La Polizia di Stato, in occasione dell’incontro di Foggia-Sorrento del 5 novembre scorso, ha fermato – nel corso della massiva attività di controllo posta in essere nelle aree prossime all’impianto sportivo comunale – due giovanissimi tifosi rossoneri di 15 e 19 anni sorpresi in possesso di grosse pietre.
L’immediato intervento del personale della Polizia di Stato, impiegato nell’attività di scorta dei tifosi campani, ha impedito che la situazione degenerasse ulteriormente, intercettando la condotta sospetta dei due, atteso che erano posizionati in prossimità del percorso impegnato dalla movimentazione di quella tifoseria e scongiurando gravi conseguenze per l’ordine e la sicurezza pubblica.
Per tali gravi motivi, e nei loro confronti è stato emesso il provvedimento amministrativo Daspo della durata di due anni per il maggiorenne, e di uno per il minorenne e deferiti all’autorità giudiziaria.

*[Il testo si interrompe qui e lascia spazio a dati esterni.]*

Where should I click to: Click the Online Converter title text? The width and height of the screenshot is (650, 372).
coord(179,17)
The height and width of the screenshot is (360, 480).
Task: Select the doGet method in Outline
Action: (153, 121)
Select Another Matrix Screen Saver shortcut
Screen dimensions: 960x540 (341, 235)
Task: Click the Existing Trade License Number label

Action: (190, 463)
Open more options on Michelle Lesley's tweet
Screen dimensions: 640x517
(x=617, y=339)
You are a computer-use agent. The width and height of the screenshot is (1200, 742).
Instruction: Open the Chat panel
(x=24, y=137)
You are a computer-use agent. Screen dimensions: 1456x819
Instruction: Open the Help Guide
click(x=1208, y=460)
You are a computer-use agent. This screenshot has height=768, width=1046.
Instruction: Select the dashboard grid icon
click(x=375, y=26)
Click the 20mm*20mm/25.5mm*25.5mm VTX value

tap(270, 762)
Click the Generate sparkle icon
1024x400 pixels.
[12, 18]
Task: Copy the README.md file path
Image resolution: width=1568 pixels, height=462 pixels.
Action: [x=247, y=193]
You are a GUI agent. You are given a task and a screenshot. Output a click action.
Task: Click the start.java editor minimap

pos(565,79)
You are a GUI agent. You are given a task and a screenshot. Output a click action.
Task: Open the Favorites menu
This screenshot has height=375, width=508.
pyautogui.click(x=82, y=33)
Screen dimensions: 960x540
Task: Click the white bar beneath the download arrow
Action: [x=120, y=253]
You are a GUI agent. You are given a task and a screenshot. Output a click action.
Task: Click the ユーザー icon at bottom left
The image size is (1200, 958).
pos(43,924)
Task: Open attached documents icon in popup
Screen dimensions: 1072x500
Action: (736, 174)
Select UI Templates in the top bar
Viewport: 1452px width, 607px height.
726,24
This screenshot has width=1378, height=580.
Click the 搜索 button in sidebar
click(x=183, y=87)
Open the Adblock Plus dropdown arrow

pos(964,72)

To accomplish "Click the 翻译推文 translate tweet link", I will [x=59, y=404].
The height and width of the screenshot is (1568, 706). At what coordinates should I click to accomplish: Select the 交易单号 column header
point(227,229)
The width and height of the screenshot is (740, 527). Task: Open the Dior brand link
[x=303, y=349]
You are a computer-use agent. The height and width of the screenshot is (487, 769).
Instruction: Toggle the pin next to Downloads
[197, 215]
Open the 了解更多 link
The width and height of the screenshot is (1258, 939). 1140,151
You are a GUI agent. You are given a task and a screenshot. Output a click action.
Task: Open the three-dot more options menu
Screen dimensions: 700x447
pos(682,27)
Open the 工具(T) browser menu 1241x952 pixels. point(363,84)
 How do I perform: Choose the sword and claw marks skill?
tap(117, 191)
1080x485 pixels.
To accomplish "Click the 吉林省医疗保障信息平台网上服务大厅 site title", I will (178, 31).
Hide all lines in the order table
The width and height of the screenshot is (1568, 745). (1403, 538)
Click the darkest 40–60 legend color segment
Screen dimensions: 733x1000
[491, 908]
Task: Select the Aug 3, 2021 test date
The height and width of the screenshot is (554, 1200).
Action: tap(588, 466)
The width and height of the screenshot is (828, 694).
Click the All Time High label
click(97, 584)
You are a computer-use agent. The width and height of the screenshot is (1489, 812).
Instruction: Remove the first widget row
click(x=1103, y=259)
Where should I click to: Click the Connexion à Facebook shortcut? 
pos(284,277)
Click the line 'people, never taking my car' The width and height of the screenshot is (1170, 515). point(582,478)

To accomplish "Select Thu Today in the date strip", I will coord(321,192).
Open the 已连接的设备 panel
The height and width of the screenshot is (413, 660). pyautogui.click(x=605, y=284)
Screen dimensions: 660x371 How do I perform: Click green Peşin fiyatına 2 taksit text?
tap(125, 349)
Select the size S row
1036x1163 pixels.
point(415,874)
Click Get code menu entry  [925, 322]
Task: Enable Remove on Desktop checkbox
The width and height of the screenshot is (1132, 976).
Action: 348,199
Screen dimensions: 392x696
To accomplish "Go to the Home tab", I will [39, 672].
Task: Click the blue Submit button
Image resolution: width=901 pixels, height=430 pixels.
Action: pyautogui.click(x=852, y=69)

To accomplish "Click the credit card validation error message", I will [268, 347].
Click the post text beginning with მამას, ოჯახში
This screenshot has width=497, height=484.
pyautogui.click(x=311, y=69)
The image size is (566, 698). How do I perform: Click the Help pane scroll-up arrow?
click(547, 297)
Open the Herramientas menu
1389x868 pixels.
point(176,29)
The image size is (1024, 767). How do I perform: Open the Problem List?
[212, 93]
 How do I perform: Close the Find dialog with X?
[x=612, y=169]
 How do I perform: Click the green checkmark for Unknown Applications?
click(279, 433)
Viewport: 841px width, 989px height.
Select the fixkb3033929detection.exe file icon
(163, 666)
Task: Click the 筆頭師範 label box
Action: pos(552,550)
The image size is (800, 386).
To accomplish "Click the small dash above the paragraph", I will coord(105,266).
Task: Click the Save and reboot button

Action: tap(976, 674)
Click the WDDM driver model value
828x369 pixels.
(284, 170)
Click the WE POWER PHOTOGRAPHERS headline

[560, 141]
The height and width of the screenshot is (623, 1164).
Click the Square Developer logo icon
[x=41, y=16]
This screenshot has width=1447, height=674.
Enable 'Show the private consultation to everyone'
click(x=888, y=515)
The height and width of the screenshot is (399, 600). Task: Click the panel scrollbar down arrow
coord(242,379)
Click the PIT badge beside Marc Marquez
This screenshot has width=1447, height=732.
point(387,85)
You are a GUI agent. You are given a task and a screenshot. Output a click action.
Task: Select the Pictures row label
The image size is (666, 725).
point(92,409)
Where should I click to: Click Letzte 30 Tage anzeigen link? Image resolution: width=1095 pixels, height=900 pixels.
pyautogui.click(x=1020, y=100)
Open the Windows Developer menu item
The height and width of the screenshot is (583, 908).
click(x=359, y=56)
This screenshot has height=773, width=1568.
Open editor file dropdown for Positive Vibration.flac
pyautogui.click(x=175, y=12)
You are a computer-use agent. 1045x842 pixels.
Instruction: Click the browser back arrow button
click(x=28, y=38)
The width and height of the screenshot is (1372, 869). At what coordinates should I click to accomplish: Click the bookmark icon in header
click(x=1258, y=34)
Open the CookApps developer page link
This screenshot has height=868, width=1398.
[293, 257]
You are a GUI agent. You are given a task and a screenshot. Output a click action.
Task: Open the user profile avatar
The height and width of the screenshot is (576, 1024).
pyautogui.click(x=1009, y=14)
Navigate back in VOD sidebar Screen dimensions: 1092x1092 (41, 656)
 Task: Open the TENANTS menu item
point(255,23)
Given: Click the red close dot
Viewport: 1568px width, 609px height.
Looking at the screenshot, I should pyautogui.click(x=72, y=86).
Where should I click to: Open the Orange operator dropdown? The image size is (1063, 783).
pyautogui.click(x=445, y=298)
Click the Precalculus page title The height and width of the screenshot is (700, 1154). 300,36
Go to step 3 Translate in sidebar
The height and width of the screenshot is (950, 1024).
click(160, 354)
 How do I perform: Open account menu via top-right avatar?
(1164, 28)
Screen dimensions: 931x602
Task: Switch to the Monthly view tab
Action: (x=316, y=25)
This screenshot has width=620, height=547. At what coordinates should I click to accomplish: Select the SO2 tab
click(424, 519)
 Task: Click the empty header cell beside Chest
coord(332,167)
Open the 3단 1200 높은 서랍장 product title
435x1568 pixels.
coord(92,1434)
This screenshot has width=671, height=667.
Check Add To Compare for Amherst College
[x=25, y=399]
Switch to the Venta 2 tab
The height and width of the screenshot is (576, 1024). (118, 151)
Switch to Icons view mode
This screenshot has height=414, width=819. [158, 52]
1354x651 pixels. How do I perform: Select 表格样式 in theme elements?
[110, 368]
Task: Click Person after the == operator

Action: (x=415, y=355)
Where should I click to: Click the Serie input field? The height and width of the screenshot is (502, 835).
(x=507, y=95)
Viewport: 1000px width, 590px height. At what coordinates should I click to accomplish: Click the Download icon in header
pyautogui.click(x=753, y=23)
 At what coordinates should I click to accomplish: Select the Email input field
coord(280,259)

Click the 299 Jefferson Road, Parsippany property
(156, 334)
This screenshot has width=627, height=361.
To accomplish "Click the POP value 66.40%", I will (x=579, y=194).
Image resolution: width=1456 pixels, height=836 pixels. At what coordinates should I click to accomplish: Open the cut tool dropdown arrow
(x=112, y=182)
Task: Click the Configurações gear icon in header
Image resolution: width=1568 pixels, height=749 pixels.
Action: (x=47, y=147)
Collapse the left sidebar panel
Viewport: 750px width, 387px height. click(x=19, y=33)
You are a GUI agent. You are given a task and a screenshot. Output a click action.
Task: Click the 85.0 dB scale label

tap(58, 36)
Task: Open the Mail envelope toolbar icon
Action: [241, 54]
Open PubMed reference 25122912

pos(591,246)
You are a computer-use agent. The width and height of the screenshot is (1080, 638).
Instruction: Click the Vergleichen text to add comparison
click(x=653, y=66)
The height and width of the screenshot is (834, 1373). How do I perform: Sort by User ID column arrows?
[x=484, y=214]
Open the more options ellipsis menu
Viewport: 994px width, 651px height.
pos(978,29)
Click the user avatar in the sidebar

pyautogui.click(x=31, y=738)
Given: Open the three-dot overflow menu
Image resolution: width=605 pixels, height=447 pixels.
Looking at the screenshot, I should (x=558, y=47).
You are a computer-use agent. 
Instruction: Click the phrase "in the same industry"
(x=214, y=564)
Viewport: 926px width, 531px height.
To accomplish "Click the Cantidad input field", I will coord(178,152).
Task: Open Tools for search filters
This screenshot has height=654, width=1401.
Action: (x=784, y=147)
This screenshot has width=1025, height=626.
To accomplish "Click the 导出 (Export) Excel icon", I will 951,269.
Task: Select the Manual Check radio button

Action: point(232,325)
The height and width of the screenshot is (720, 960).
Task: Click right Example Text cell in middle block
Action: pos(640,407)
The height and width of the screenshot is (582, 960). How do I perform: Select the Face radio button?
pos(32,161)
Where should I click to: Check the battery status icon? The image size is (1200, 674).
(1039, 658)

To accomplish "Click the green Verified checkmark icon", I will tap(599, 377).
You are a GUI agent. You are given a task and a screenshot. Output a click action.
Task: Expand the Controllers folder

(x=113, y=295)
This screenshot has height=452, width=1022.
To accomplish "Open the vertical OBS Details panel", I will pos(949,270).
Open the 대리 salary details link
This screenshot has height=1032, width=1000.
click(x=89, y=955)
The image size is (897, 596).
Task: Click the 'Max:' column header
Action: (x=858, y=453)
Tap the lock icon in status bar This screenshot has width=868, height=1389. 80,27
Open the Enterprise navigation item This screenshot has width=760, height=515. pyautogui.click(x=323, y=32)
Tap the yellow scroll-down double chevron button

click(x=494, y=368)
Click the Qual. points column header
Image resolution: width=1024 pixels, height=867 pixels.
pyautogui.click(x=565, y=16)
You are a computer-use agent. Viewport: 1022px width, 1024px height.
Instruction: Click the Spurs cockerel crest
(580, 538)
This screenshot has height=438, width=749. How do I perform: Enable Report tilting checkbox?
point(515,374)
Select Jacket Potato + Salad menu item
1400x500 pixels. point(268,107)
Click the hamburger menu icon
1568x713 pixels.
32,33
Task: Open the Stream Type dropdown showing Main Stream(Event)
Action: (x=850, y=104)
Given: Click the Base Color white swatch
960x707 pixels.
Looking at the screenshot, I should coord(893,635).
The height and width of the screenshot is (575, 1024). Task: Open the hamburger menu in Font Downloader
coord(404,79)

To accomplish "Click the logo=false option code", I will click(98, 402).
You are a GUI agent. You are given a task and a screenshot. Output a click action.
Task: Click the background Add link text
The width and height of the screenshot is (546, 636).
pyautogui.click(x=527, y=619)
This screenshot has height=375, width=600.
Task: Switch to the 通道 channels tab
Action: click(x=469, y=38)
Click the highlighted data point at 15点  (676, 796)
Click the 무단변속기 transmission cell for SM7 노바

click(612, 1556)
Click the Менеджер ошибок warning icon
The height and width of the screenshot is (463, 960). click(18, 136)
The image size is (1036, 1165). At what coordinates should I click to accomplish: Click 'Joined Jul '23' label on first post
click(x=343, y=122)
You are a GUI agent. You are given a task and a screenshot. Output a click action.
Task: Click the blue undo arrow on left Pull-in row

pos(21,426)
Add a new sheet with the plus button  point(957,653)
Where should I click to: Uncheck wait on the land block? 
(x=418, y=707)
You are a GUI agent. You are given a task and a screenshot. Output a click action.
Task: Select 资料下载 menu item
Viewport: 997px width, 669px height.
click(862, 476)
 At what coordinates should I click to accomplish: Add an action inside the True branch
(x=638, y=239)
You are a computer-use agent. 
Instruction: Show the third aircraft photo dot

La questura in una nota conclude: “Va precisato che per i profili relativi alle eventuali censure discendenti dai richiamati deferimenti, le condotte addebitate ai soggetti coinvolti nella predetta attività di polizia non possono essere considerate colpevoli sino alla eventuale pronunzia di una sentenza di condanna definitiva”.